Press any key to continue . . .
---------------------------------------- */

This is all good. Now, try calling it with a class in which there is no getName() method.

   showNameInBorders("Hi Mom");

You will get a compiler error. But it will not be on the line above, it will be on the line within the function template:

   cout << object.getName() << endl;
   
   Error 1 error C2228: 
   left of '.getName' must have class/struct/union

This will confuse us as it will seem to indicate we made an error in our function defintion. We didn't. It was in the invocation, inappropriately made. Here's what's going on:

Each time you call showNameInBorders() with a different argument type, a new version of the function is compiled and that version has a specific data type in place of the T.

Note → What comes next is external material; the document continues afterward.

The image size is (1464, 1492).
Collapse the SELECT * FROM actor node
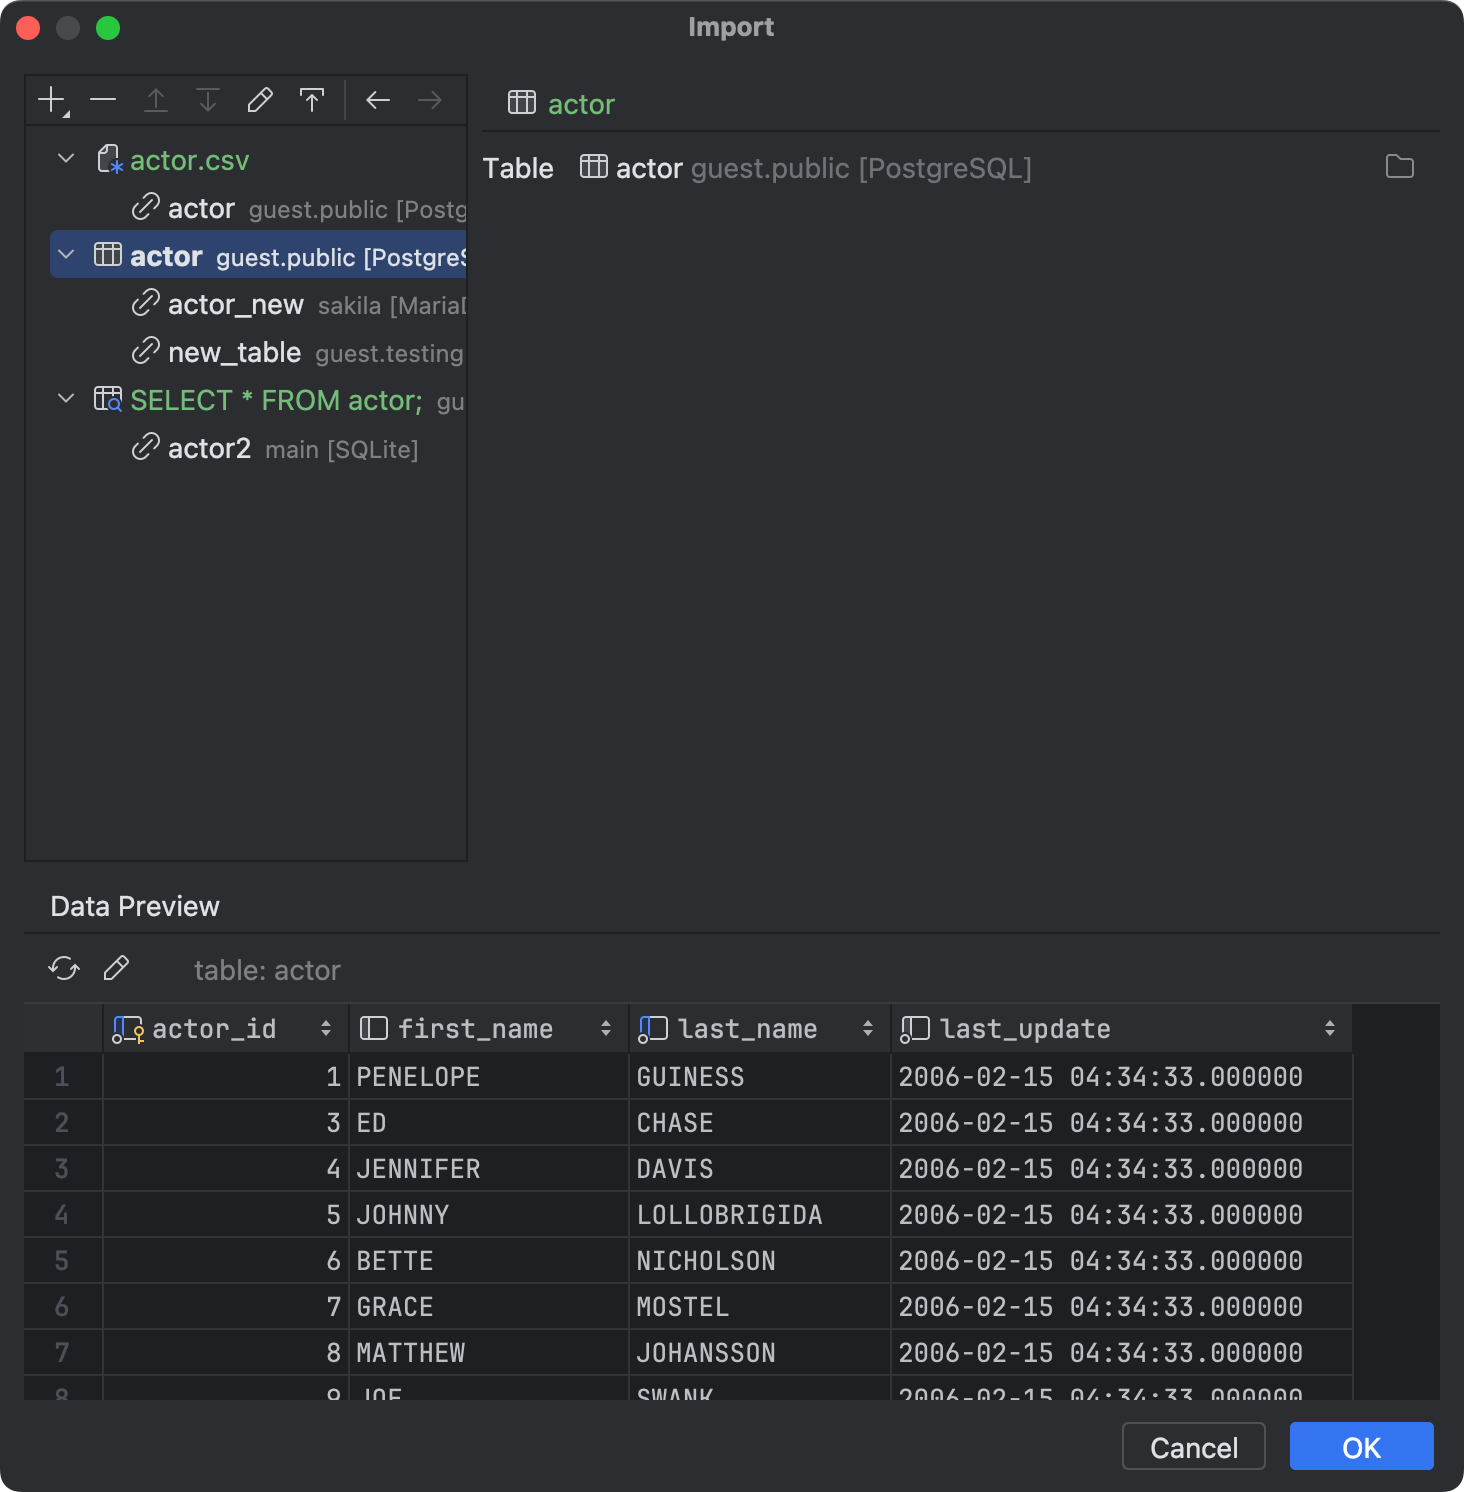[65, 398]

So in the first, working version of the program, there were two entire copies of showNameInBorders() function definitions that we didn't see. One was showNameInBorders(Doggy &obj) and the other was showNameInBorders(PartNumber &obj). Those two compiled fine, because obj.getName() made sense in each case. But in the last example we were asking for a third version of the function whose signature would be showNameInBorders(string &obj). The signature is fine, but when we got to the line obj.getName(), the compiler choked as we were asking for a getName() on a string object - there is no getName() in the string class.

The moral is this. You can write anything you want in a function template, but the more you expect of your type parameter, the more restricted will be the kinds of objects you can pass to it.

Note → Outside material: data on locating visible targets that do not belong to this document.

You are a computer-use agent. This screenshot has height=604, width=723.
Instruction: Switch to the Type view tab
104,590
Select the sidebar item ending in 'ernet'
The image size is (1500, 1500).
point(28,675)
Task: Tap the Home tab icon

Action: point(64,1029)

In the context of our original mySwap() method, the only thing we assumed about the object was that you could assign one object to another, something that is acceptable of all C++ types and classes. In other words, there were no restrictions at all, making the function template universally applicable.

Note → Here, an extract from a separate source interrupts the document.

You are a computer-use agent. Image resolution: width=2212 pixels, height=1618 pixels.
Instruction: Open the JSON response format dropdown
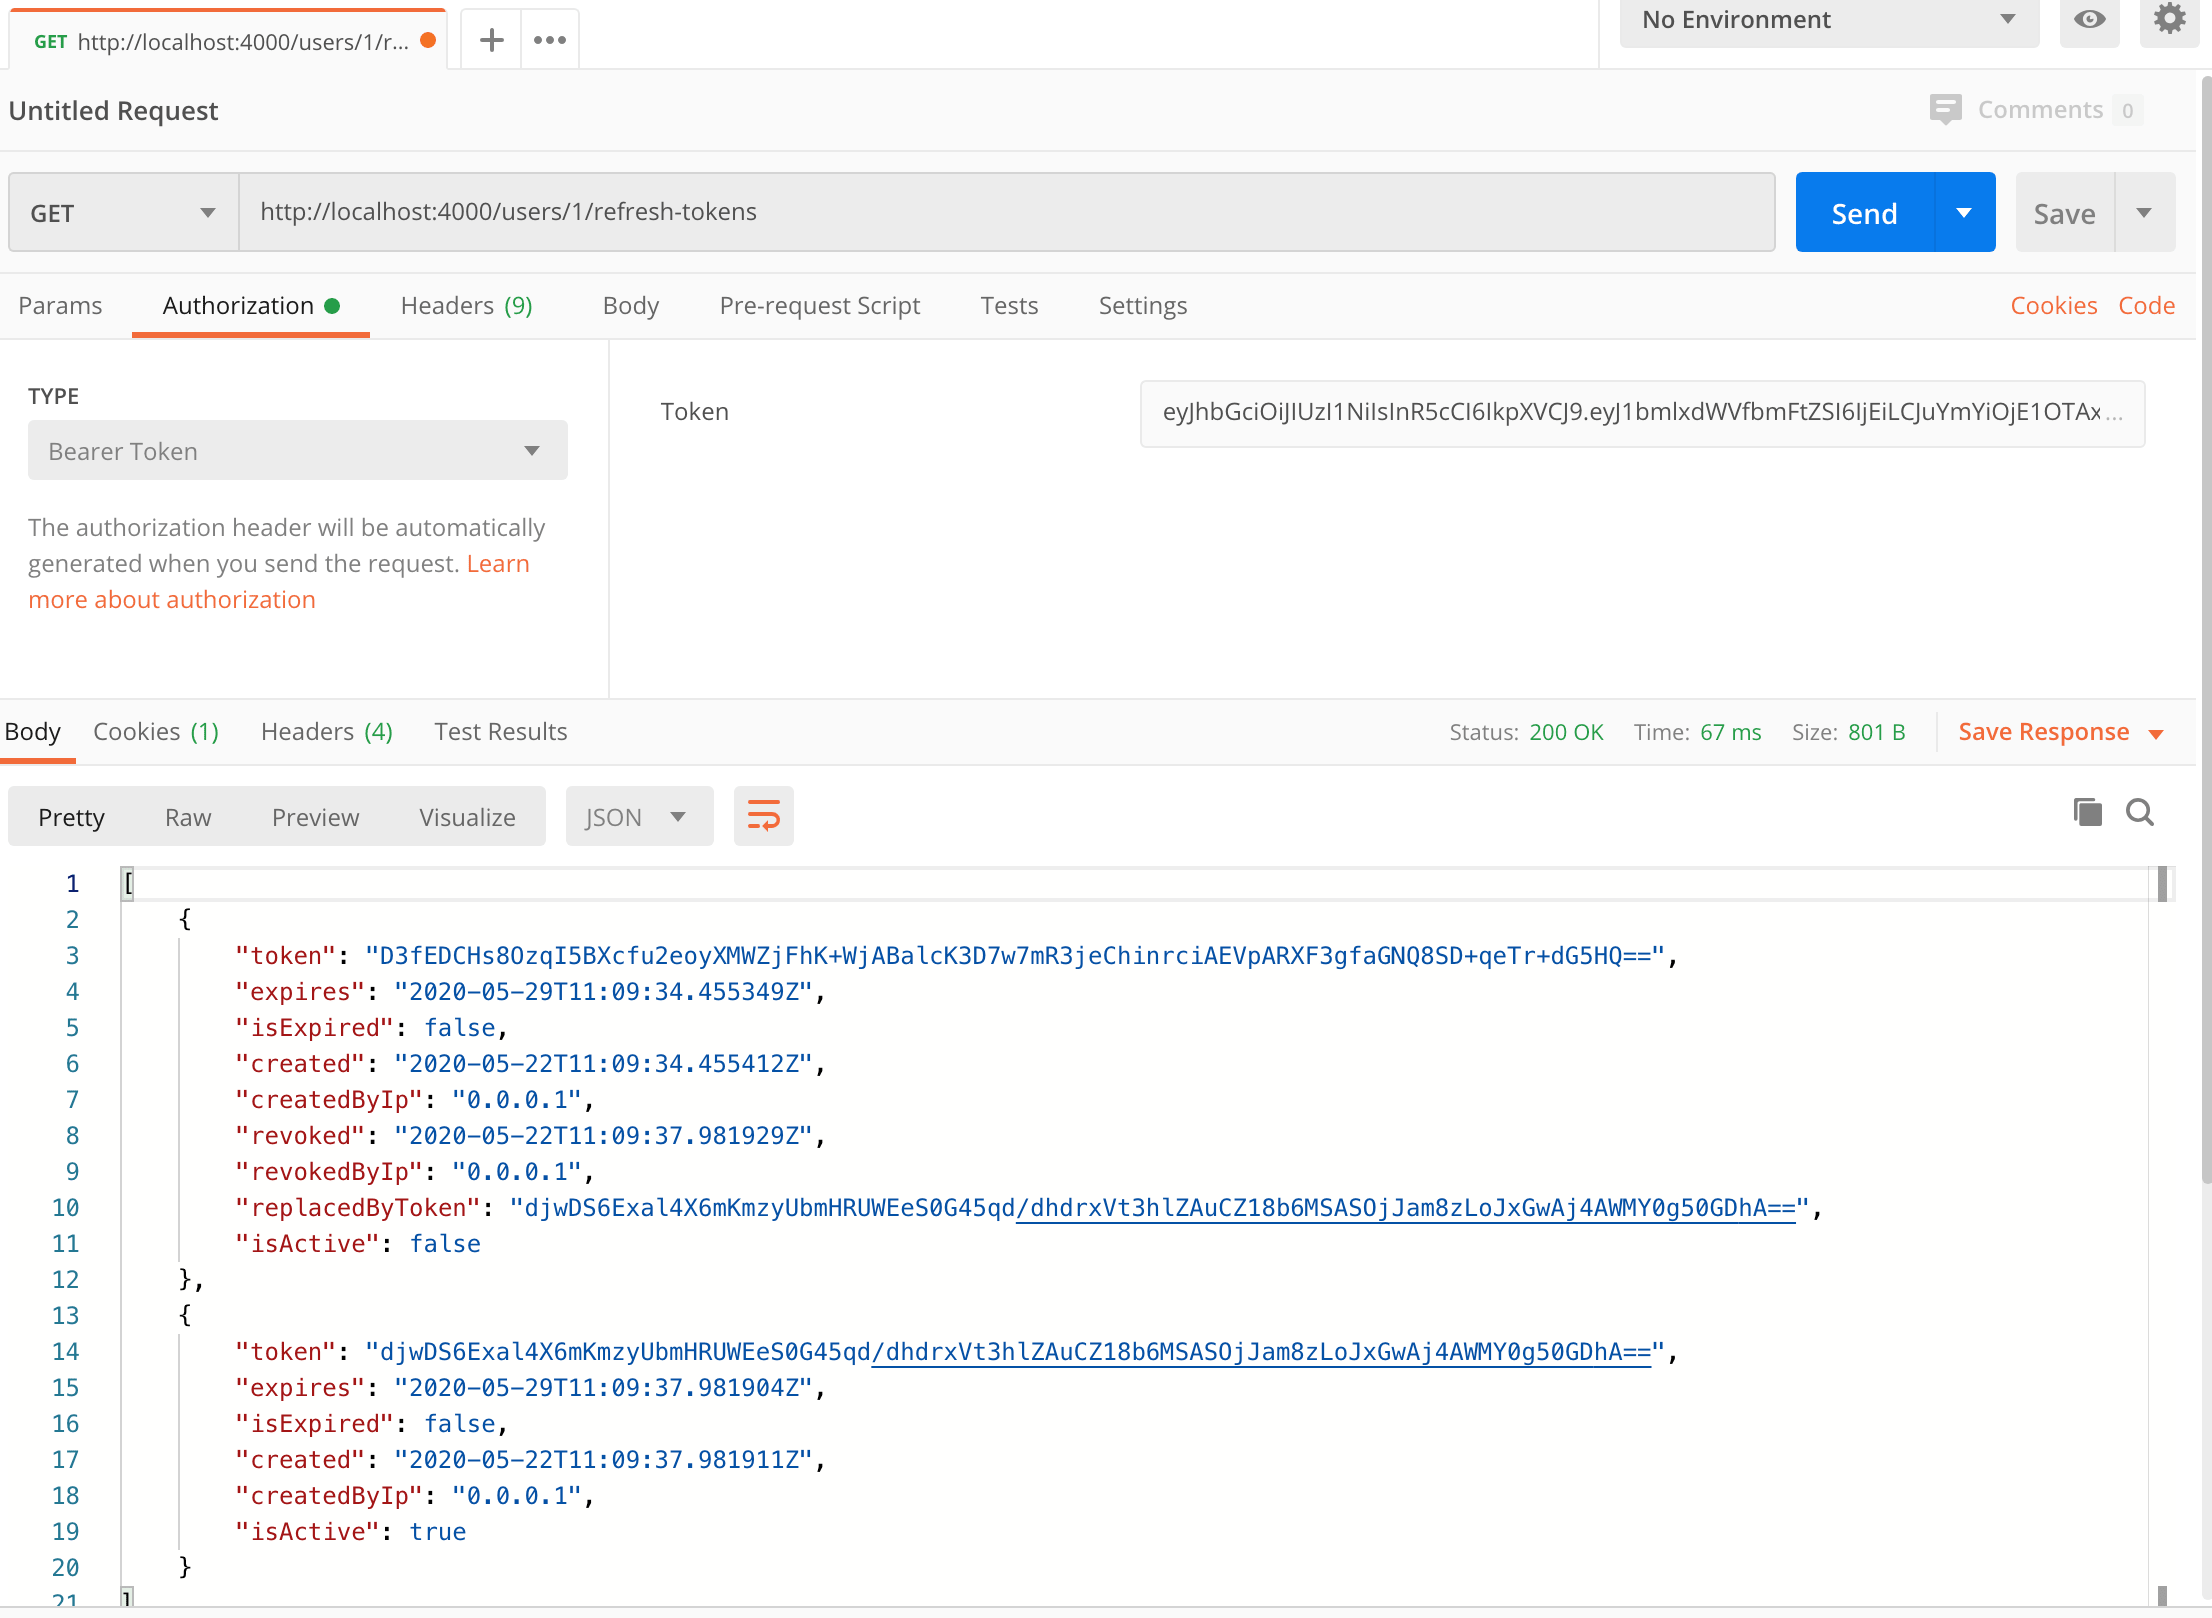(x=638, y=816)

1B.1.4 Comparable Objects (optional for now)

We used function templates in this first week's code in the persona of arraySort(). Within the file Foothill_Sort.h, where arraySort() is defined, is a helper function template called floatLargestToTop():

// returns true if a modification was made to the array
template <typename Comparable>
bool floatLargestToTop(Comparable data[], int top)
{
   bool changed = false;
   
   // notice we stop at length -2 because of expr. k+1 in loop
   for (int k =0; k < top; k++)
      if (data[k+1] < data[k] )
      {
         mySwap(data[k], data[k+1]);
         changed = true;
      }
   return changed;
}

What do you notice about it? It assumes that we can use the < operator on two elements in the array (look at the if condition). This is fine for ints or doubles, but we want to pass it iTunesEntry objects. Is there a < defined for that class? There must be, and there is, or the programs wouldn't compile. A glance into iTunes.h will verify this, but this is the kind of thing that you need to think about when you define templates. If you forget to overload < for a class, you won't be able to use arraySort() on it, since arraySort() calls floatLargestToTop(), which requires the comparisons. Furthermore, the compiler error may be confusing, since it will point to a line in floatLargestToTop() which is not the problem.

In consideration of this fact, some authors use the type parameter name Comparable, rather than T, when they are defining function templates, to remind themselves and users that these template functions demand an operator<() to be defined for the objects that are passed as arguments.

By the way, if the function template assumes a lessThan() member function of its passed-in arguments, rather than the < operator, then those objects need to be in a class that, instead of overloading <, have a lessThan() method defined.

Important

Whatever features the function template assumes about its type parameter T must be implemented in any class whose objects are sent to the function template.

I tried to find a short and less grammatically challenging version of this last sentence, but I failed. Consider this a test of English language comprehension.